Source records
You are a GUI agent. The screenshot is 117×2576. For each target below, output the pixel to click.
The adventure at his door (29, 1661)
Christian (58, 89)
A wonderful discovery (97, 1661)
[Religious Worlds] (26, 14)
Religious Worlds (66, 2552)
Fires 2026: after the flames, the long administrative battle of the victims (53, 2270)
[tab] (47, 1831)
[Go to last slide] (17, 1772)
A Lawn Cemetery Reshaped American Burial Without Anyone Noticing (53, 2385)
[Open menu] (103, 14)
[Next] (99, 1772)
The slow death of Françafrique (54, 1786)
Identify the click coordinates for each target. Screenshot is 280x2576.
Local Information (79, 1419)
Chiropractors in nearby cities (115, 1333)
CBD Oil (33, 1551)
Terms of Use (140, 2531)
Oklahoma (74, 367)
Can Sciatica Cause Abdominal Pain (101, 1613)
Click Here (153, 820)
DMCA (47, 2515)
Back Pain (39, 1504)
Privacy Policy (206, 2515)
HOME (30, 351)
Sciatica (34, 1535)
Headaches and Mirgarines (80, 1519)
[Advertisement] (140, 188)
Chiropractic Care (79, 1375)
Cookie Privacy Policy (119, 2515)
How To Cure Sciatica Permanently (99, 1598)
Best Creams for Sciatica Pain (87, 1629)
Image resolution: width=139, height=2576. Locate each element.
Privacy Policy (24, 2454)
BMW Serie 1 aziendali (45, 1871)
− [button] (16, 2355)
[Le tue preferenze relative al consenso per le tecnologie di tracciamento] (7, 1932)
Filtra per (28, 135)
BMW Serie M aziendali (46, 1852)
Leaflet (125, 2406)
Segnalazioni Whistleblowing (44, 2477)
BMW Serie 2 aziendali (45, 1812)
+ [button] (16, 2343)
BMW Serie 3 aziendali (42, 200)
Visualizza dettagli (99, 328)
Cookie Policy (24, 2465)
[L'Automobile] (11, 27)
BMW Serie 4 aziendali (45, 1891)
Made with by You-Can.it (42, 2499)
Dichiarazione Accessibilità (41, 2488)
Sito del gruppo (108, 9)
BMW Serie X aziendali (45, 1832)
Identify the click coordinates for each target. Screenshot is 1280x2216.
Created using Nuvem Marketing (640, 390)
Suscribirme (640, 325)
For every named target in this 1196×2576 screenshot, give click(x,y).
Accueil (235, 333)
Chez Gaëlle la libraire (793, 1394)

→ **Activity**
Look above for the line with "[button] (16, 2343)", then copy it and each later line exactly, stopping at the last line of the records.

→ **Answer to the exercise**
+ [button] (16, 2343)
BMW Serie 3 aziendali (42, 200)
Visualizza dettagli (99, 328)
Cookie Policy (24, 2465)
[L'Automobile] (11, 27)
BMW Serie 4 aziendali (45, 1891)
Made with by You-Can.it (42, 2499)
Dichiarazione Accessibilità (41, 2488)
Sito del gruppo (108, 9)
BMW Serie X aziendali (45, 1832)
Identify the click coordinates for each target. Screenshot is 1280x2216.
Created using Nuvem Marketing (640, 390)
Suscribirme (640, 325)
For every named target in this 1196×2576 screenshot, give click(x,y).
Accueil (235, 333)
Chez Gaëlle la libraire (793, 1394)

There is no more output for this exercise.